Imagine Dragons’un “Bones” şarkısının;
“I-I-I got this feeling, yeah, you know
Where I’m losing all control
‘Cause there’s magic in my bones
I-I-I got this feeling in my soul
Go ahead and throw your stones
‘Cause there’s magic in my bones” sözleri içimi kıpır kıpır ediyor. Bu şarkıyı duyduğumda hemen söylemeye başlıyorum ve beni yaptığım işe konsantre ediyor. Bu şarkıya eşlik etmek beni mutlu ediyor. Ömrümün sonuna kadar dinlesem de sıkılmam.

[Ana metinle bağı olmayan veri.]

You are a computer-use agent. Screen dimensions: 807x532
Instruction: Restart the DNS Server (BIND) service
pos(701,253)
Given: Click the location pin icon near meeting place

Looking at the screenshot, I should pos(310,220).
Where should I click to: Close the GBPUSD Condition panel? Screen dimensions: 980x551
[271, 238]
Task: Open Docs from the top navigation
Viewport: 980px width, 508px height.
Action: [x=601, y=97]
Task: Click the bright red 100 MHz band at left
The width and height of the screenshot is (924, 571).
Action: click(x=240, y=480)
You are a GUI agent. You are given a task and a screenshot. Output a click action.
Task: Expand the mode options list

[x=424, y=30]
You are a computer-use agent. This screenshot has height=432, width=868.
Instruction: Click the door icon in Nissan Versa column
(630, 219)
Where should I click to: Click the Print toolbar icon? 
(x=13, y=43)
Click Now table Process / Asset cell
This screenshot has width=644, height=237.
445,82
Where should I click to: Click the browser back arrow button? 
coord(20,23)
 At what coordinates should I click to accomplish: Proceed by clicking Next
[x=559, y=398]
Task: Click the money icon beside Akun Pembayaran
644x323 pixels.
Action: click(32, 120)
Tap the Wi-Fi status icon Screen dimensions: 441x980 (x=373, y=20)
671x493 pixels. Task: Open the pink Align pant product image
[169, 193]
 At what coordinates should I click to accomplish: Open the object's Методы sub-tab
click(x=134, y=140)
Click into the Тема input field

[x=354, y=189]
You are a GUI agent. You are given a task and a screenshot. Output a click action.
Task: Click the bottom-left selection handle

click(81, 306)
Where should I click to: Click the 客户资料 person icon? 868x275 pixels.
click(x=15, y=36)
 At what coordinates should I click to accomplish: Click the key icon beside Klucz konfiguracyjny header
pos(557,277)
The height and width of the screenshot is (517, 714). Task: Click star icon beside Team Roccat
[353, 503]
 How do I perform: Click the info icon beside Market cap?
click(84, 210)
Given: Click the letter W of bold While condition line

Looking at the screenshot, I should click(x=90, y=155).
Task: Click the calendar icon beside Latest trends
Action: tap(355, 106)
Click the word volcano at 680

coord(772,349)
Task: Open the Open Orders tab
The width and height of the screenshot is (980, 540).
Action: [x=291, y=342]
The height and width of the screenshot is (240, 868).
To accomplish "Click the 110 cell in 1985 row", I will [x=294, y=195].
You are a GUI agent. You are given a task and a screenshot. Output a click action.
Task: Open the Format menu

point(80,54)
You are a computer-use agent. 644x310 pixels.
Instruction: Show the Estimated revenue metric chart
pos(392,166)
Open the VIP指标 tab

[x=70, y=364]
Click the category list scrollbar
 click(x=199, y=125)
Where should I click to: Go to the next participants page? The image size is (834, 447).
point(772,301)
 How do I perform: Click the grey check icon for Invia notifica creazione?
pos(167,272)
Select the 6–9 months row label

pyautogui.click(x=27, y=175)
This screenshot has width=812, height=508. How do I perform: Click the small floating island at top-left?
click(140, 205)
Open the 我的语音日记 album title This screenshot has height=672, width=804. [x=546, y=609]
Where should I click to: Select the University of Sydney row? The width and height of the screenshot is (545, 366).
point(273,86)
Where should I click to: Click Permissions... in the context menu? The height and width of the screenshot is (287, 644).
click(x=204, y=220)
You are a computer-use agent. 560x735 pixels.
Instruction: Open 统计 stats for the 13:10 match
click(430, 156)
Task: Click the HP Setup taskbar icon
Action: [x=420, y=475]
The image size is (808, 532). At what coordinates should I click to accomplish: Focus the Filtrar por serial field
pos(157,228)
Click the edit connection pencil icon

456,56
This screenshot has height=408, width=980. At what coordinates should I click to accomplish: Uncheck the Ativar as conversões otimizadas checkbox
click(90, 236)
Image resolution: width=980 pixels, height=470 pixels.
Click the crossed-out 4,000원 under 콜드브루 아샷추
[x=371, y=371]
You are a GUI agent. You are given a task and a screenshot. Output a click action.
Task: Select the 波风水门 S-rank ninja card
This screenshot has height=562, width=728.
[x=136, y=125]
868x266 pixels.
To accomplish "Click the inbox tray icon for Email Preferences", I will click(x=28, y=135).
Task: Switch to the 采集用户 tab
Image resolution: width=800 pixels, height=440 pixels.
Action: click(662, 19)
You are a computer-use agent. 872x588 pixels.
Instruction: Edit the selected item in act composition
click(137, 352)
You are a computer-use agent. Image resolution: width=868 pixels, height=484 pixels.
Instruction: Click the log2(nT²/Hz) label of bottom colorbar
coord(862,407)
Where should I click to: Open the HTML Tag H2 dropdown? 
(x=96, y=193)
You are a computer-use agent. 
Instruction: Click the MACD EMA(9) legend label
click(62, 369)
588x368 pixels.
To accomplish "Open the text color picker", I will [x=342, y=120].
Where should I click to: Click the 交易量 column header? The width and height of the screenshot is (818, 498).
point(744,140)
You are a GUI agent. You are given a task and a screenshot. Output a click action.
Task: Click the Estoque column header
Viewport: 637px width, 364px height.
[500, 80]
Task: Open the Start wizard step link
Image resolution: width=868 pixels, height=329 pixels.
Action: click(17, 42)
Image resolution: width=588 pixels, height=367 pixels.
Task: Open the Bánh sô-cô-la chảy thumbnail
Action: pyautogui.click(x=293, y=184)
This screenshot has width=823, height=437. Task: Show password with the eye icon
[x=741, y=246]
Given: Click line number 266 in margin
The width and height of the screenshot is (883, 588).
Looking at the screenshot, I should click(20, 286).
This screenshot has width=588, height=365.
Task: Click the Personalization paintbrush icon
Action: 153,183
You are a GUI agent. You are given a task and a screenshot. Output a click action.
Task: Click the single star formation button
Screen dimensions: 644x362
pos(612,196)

Sia’nın “Snowman” şarkısının;
“I want you to know that I’m never leaving
‘Cause I’m Mrs. Snow, ’til death we’ll be freezing
Yeah, you are my home, my home for all seasons
So come on, let’s go
Let’s go below zero and hide from the sun
I love you forever where we’ll have some fun
Yes, let’s hit the North Pole and live happily
Please, don’t cry no tears now, it’s Christmas, baby” sözleri beni çok rahatlatıyor. Örneğin, çok üzgün olduğumda bu şarkıyı söylemek beni mutlu ediyor. Sıkıldığım zamanlarda bu şarkıyı söylemek beni çok eğlendiriyor. Hem de bu şarkıyla dans etmek modumu değiştiriyor.
Lenka’nın “Everything at Once” şarkısının;
“As warm as the sun, as silly as fun
As cool as a tree, as scary as the sea
As hot as fire, cold as ice
Sweet as sugar and everything nice
As old as time, as straight as a line
As royal as a queen, as buzzed as a bee
As stealth as a tiger, smooth as a glider
Pure as a melody, pure as I wanna be” sözleri bana eski anılarımı hatırlatıyor. Örneğin, bu şarkıyı duyduğumda ana sınıfı anılarımı hatırlatıyorum. Bunları hatırlamak hoşuma gidiyor.